E2Efold is an end-to-end deep learning model developed at Georgia Tech that can predict RNA secondary structures, an important task used in virus analysis, drug design, and other public health applications.
Although the model has yet to be used in real-life applications, in research testing it has shown at least a 10 percent improvement in structure prediction accuracy compared to previous state-of-the-art methods according to Xinshi Chen, a Georgia Tech Ph.D. student specializing in machine learning and co-developer of the new tool.
“The model uses an unrolled algorithm for solving a constrained optimization as a component in the neural network architecture, so that it can directly incorporate a solution constraint, or prior knowledge, to predict the RNA base-pairing matrix,” said Chen.
E2Efold is not only more accurate, it is also considerably faster than current techniques.
Current methods are dynamic programming based, which is a much slower approach for predicting longer RNA sequences, such as the genomic RNA in a virus.
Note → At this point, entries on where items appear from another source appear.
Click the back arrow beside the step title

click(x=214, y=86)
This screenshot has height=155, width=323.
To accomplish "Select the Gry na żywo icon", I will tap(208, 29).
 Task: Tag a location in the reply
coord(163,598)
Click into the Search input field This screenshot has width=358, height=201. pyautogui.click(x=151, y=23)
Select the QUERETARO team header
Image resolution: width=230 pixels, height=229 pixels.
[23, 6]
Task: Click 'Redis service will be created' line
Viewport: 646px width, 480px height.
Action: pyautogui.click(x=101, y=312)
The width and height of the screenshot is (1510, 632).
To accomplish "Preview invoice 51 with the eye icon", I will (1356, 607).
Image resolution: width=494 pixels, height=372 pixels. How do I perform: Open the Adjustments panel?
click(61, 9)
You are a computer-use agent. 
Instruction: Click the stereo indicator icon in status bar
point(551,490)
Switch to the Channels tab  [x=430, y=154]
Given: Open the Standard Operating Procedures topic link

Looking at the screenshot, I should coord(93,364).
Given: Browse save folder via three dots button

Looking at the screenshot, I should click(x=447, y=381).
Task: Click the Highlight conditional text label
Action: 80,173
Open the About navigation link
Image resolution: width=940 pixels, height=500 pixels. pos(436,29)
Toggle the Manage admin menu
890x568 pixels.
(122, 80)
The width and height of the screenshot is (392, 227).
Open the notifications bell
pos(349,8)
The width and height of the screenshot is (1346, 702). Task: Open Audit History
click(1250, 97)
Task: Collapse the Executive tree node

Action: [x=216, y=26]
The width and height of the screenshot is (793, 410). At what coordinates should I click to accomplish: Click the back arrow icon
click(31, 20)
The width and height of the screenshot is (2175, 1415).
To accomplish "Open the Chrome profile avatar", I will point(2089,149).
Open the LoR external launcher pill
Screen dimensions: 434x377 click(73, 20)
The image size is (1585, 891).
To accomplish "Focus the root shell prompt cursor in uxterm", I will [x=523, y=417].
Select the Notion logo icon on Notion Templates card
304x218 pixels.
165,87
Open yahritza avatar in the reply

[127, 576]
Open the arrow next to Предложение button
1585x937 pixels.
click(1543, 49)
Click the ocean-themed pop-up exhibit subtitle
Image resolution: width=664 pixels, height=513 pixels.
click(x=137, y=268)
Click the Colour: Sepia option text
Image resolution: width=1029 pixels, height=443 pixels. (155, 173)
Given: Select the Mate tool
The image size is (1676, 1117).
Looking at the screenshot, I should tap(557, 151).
E2Efold overcomes this drawback by using a gradient-based unrolled algorithm. It also takes advantage of graphic processing units to accelerate its computing process and is now the fastest method available.
RNA, or ribonucleic acid, is an essential building block that governs gene expression and is particularly important for RNA viruses, which consist only of RNA and the enwrapping virion proteins. These types of viruses make up a wide array of infectious diseases, including SARS, Dengue fever, the common cold, and others.
“Unlike most organisms, the genetic information of an RNA virus is RNA. As a result, almost every stage in the RNA virus life cycle relies on RNA heavily,” said Yu Li, a computational bioscience researcher from King Abdullah University of Science and Technology (KAUST) and co-investigator.
“Take SARS, as an example. It belongs to an RNA virus. If we can predict its secondary and 3D structure accurately, based on its sequence information, we can potentially design drugs to bind to its local binding pocket and block the RNA from functioning. In other words, researchers might be able to develop treatments for the virus based on the specific local structure of the target RNA using this method as a starting point,” said Li.
One additional noteworthy ability of E2Efold is its ability to solve for pseudoknots. Pseudoknots are a biologically important RNA secondary structure that are present in roughly 40 percent of RNAs and assist with folding into 3D structures.
(A) Nested Structure (B) Pseudoknot
“Most previous models were restricted to only predict one type of RNA structure called nested structures. This excluded pseudoknots all together because they were computationally expensive,” said Chen. “In this paper, we predict RNA structures with pseudoknots by adopting a feed-forward model with a 25 percent greater accuracy than previous versions.”
Led by Georgia Tech School of Computational Science and Engineering (CSE) Associate Professor Le Song and KAUST Associate Professor Xin Gao, the team of researchers who created the model will present the paper outlining their findings at the International Conference on Learning Representations (ICLR) 2020.
Although the focus of the paper is on RNA secondary prediction, E2Efold’s end-to-end deep learning approach is generic enough to also be applied to other problems such as protein folding and natural language understanding.